A Ciência da Política
Data de publicação: 01 de setembro de 2023

Apresentando uma ferramenta para navegar em meio ao caos

Tullio Damin Da Sois

Chefe de Gabinete e Coordenador de Imprensa

Cientista Político


Democracia, Estado, populismo, direita e esquerda, fisiologismo, Estado de Direito, liberdade de expressão, Poder, autoritarismo, soberania. Estas são algumas das inúmeras palavras com as quais quem nutre certo apreço e interesse pela política frequentemente acaba se deparando.


Porém, se eventualmente for perguntado sobre o conceito de uma das mesmas para algum integrante dessa parcela voluntariamente politizada da sociedade, raramente será possível obter uma resposta realmente satisfatória. E não se engane, pois isso não se aplica somente à população em geral: considerável parcela das pessoas que se apresentam ao debate público como intelectualizados, cultos, também teriam certa dificuldade com esse tipo de conceito.


Entender as causas para isso não se trata de nenhum indecifrável enigma. Os conceitos utilizados neste texto como exemplo possuem uma natureza muito mais complexa, de conteúdo muito mais denso, do que uma reportagem de jornal, uma roda de debates no noticiário ou um vídeo nas redes sociais normalmente podem dar conta de abordar. Temas como esses vêm sendo alvo de livros, ensaios, artigos e reflexões que se arrastam não por anos, mas por gerações. Não por décadas, mas por séculos e até milênios.


Tratar com superficialidade qualquer coisa já torna débil o debate em torno dessa mesma coisa. Então, é evidente que tratar com superficialidade algo que carrega tamanha densidade prejudica em igual proporção a qualidade de um debate acerca de um assunto dessa natureza. 


A instantaneidade característica de nossos tempos acentua o fenômeno da baixa qualidade do debate. O tempo corre, voa, e tudo tem que ser para já. Tudo deve ser capaz de prender a atenção em questão de segundos, pois o risco de perda de audiência está ao clique de um botão ou ao arrastar de uma tela. A modernidade é líquida, é instantânea – e cada vez mais. Isso é incontestável e irrefreável. É um dado da realidade com o qual temos de aprender a lidar.

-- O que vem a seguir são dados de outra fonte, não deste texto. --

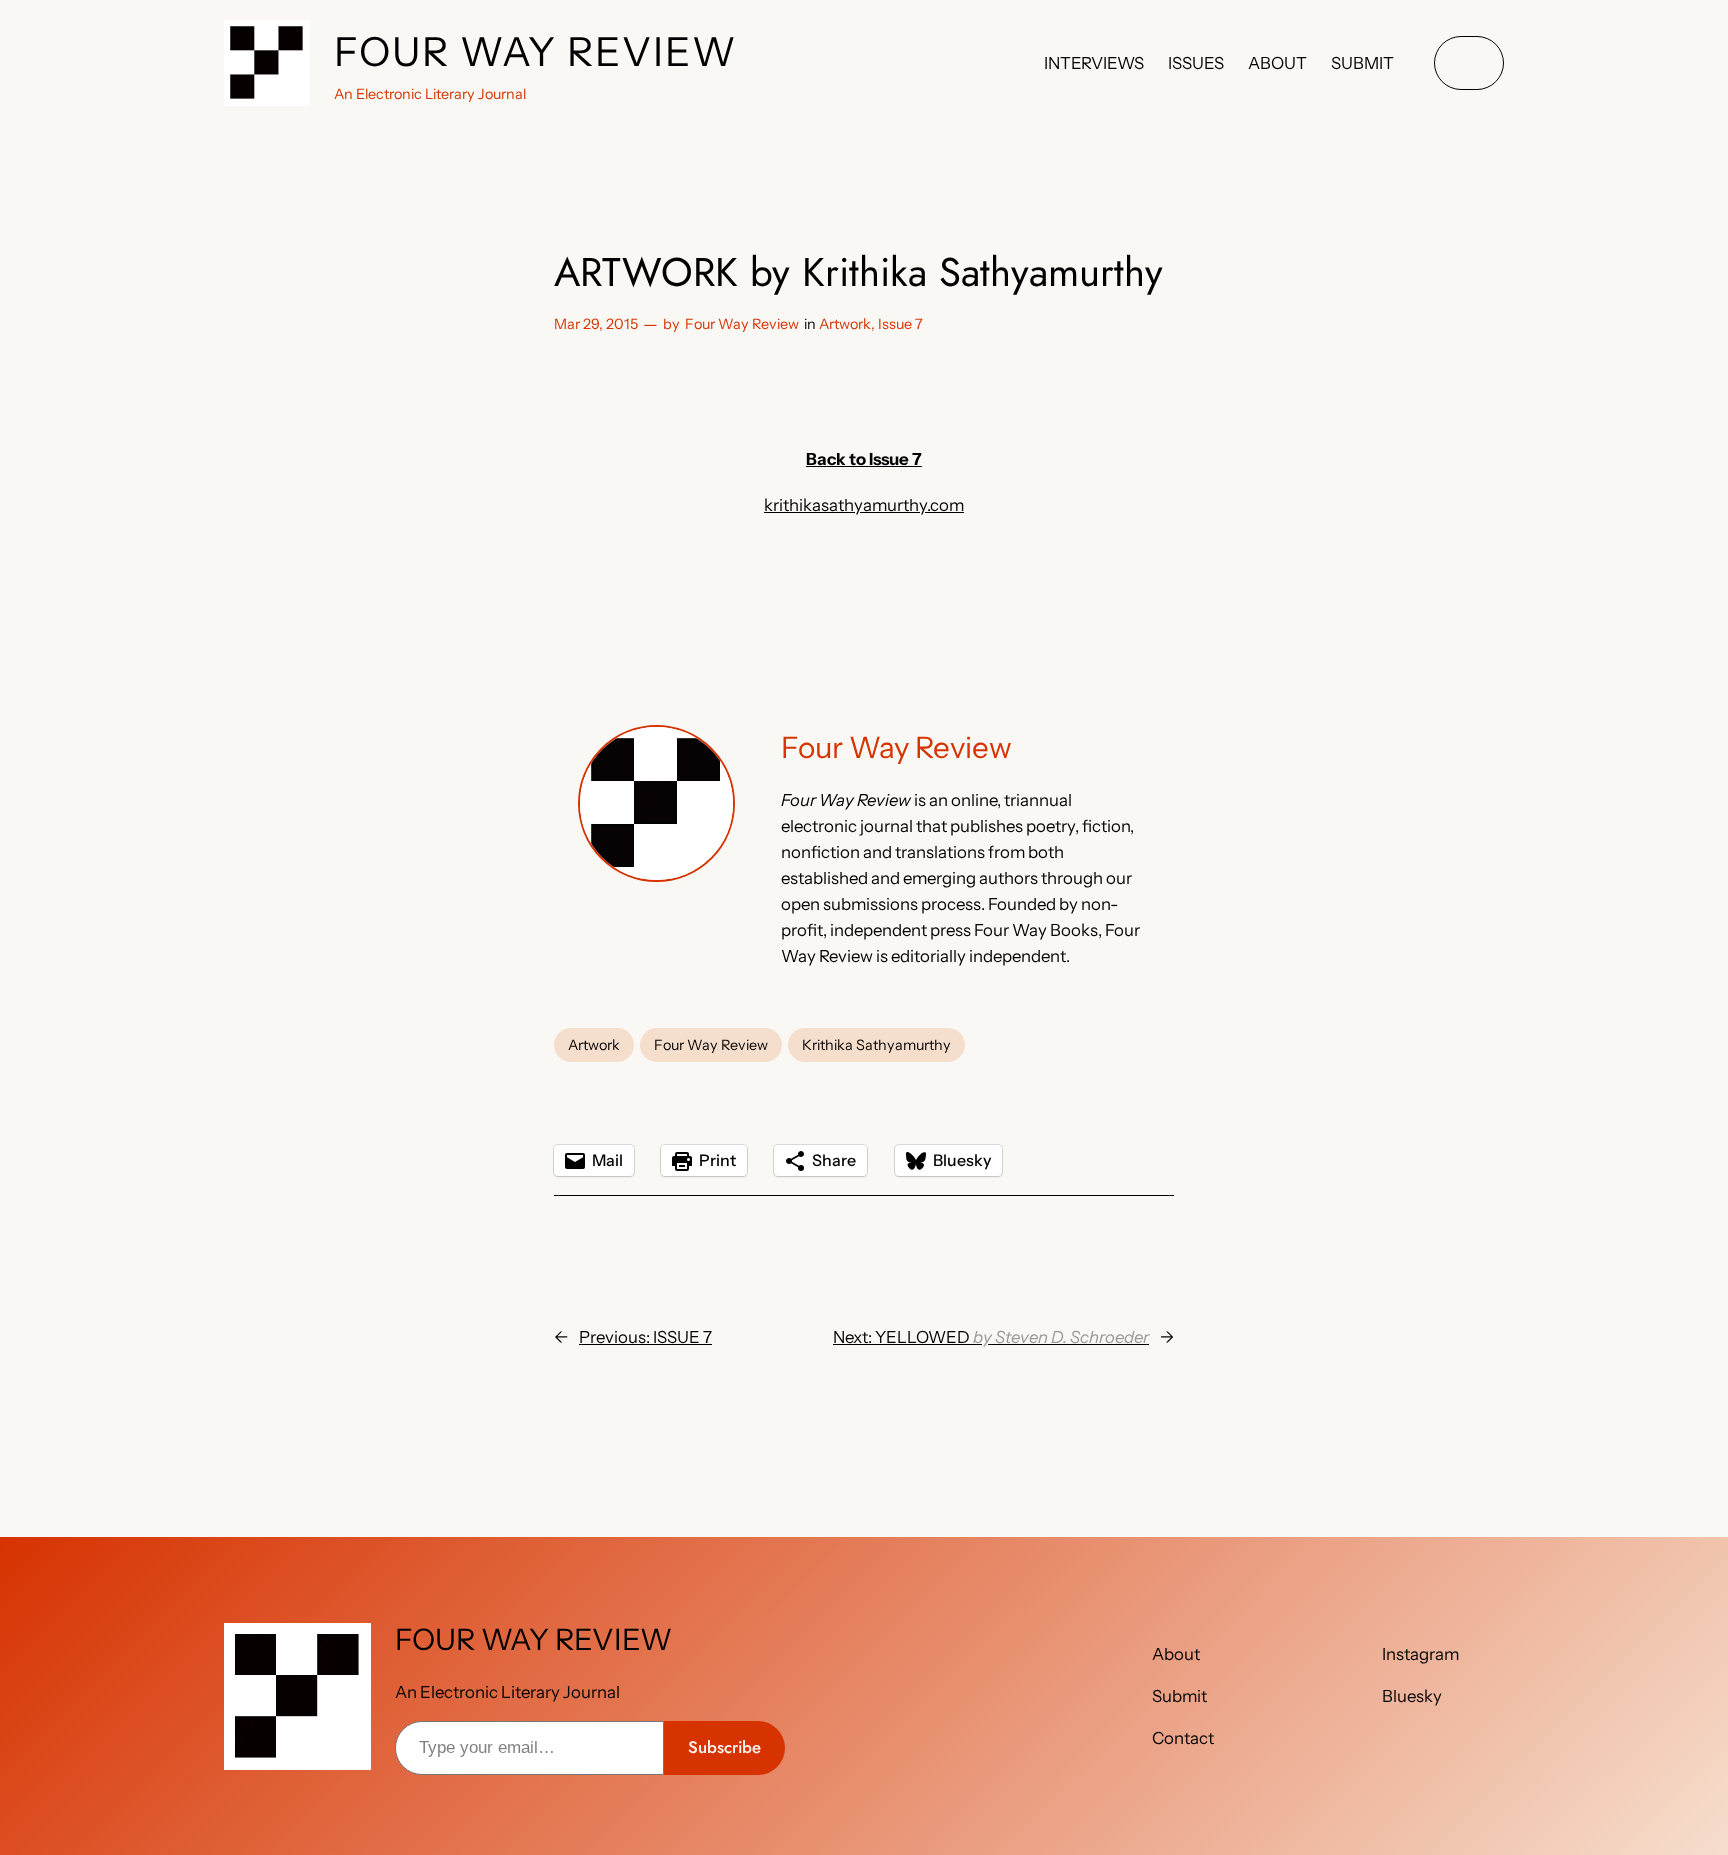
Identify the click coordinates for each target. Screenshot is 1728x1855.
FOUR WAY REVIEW (536, 51)
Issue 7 (900, 324)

Além disso, essa velocidade da vida contemporânea somente tende a acentuar um outro dado da realidade, igualmente incontestável: a maior parte das pessoas não possui interesse, e muito menos possui tempo, para prestar a devida atenção no mundo político e aprofundar-se nele.


A rotina de vida da gigantesca maioria da população é ocupada com suas necessidades mais básicas, fundamentais ou imediatas. De forma simplificada: o trabalho, incluído aí o deslocamento até o mesmo, assim como os estudos para o aprimoramento profissional; os deveres afetivos da família e dos amigos, como buscar os filhos na escola, cuidar dos avós e jantar com um casal de amigos; a fé, com seus deveres espirituais e materiais praticamente diários. É perfeitamente normal, portanto, que o interesse da maior parte da população resida em sua família, seu trabalho, seus amigos, sua fé e, ao fim e ao cabo, em seu lazer – aqueles momentos nos quais os deveres, os problemas e a correria do dia-a-dia dão lugar ao descanso e à liberdade de escolha do que fazer.


Demandar que o cidadão comum, sob todo esse contexto e circunstâncias, dedique tempo e energia ao esforço intelectual e moral do estudo e compreensão da política e suas áreas correlatas, portanto, é uma fantasia, um descolamento da realidade. Adicione-se a isso o fato de que este cidadão que, em muitas das poucas vezes com as quais tem algum contato com informações do mundo político, depara-se com absurdos casos de corrupção, resultados fracassados de políticas públicas e promessas vazias, torna-se perfeitamente compreensível a sua falta de interesse pela política.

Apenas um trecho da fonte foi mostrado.